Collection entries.
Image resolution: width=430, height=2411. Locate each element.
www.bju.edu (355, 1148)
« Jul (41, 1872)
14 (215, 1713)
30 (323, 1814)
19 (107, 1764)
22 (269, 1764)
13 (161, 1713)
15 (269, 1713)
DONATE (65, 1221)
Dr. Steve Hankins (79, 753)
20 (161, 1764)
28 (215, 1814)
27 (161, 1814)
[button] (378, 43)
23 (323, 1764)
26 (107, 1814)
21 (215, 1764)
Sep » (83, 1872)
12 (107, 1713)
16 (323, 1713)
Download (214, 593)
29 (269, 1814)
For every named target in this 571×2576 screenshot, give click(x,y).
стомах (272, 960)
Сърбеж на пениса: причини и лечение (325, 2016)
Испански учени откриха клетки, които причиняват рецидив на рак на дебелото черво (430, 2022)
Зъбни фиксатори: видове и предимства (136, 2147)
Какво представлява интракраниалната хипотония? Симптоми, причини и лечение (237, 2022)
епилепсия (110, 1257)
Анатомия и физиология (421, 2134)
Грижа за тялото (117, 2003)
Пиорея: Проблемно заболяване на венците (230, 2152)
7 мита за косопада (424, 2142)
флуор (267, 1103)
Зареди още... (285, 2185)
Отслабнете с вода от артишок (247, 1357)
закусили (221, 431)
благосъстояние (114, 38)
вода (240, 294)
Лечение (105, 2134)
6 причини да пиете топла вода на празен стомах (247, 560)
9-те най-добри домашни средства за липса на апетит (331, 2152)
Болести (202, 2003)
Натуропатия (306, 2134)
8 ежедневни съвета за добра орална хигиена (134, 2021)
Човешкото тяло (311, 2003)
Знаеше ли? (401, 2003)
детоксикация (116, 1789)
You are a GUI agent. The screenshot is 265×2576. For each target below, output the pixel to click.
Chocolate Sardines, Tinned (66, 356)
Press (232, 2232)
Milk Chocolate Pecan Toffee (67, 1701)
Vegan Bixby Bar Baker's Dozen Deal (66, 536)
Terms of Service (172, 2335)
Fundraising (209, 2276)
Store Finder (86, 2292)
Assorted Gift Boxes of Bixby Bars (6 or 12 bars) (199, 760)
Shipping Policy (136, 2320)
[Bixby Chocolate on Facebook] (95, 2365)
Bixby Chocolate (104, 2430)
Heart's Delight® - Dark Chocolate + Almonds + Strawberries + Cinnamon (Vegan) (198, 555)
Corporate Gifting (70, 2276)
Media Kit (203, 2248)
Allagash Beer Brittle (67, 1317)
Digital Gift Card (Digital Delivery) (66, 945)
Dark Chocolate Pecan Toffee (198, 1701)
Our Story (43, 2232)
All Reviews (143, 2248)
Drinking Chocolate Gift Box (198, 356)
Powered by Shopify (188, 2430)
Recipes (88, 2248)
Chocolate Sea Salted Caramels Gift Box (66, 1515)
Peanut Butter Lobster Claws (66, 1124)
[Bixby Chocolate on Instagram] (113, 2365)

About this task. Repeat the entries. Keep each one exactly as written.

Your solution.
Image resolution: width=430, height=2411. Locate each element.
www.bju.edu (355, 1148)
« Jul (41, 1872)
14 (215, 1713)
30 (323, 1814)
19 (107, 1764)
22 (269, 1764)
13 (161, 1713)
15 (269, 1713)
DONATE (65, 1221)
Dr. Steve Hankins (79, 753)
20 (161, 1764)
28 (215, 1814)
27 (161, 1814)
[button] (378, 43)
23 (323, 1764)
26 (107, 1814)
21 (215, 1764)
Sep » (83, 1872)
12 (107, 1713)
16 (323, 1713)
Download (214, 593)
29 (269, 1814)
For every named target in this 571×2576 screenshot, give click(x,y).
стомах (272, 960)
Сърбеж на пениса: причини и лечение (325, 2016)
Испански учени откриха клетки, които причиняват рецидив на рак на дебелото черво (430, 2022)
Зъбни фиксатори: видове и предимства (136, 2147)
Какво представлява интракраниалната хипотония? Симптоми, причини и лечение (237, 2022)
епилепсия (110, 1257)
Анатомия и физиология (421, 2134)
Грижа за тялото (117, 2003)
Пиорея: Проблемно заболяване на венците (230, 2152)
7 мита за косопада (424, 2142)
флуор (267, 1103)
Зареди още... (285, 2185)
Отслабнете с вода от артишок (247, 1357)
закусили (221, 431)
благосъстояние (114, 38)
вода (240, 294)
Лечение (105, 2134)
6 причини да пиете топла вода на празен стомах (247, 560)
9-те най-добри домашни средства за липса на апетит (331, 2152)
Болести (202, 2003)
Натуропатия (306, 2134)
8 ежедневни съвета за добра орална хигиена (134, 2021)
Човешкото тяло (311, 2003)
Знаеше ли? (401, 2003)
детоксикация (116, 1789)
You are a GUI agent. The screenshot is 265×2576. For each target below, output the pixel to click.
Chocolate Sardines, Tinned (66, 356)
Press (232, 2232)
Milk Chocolate Pecan Toffee (67, 1701)
Vegan Bixby Bar Baker's Dozen Deal (66, 536)
Terms of Service (172, 2335)
Fundraising (209, 2276)
Store Finder (86, 2292)
Assorted Gift Boxes of Bixby Bars (6 or 12 bars) (199, 760)
Shipping Policy (136, 2320)
[Bixby Chocolate on Facebook] (95, 2365)
Bixby Chocolate (104, 2430)
Heart's Delight® - Dark Chocolate + Almonds + Strawberries + Cinnamon (Vegan) (198, 555)
Corporate Gifting (70, 2276)
Media Kit (203, 2248)
Allagash Beer Brittle (67, 1317)
Digital Gift Card (Digital Delivery) (66, 945)
Dark Chocolate Pecan Toffee (198, 1701)
Our Story (43, 2232)
All Reviews (143, 2248)
Drinking Chocolate Gift Box (198, 356)
Powered by Shopify (188, 2430)
Recipes (88, 2248)
Chocolate Sea Salted Caramels Gift Box (66, 1515)
Peanut Butter Lobster Claws (66, 1124)
[Bixby Chocolate on Instagram] (113, 2365)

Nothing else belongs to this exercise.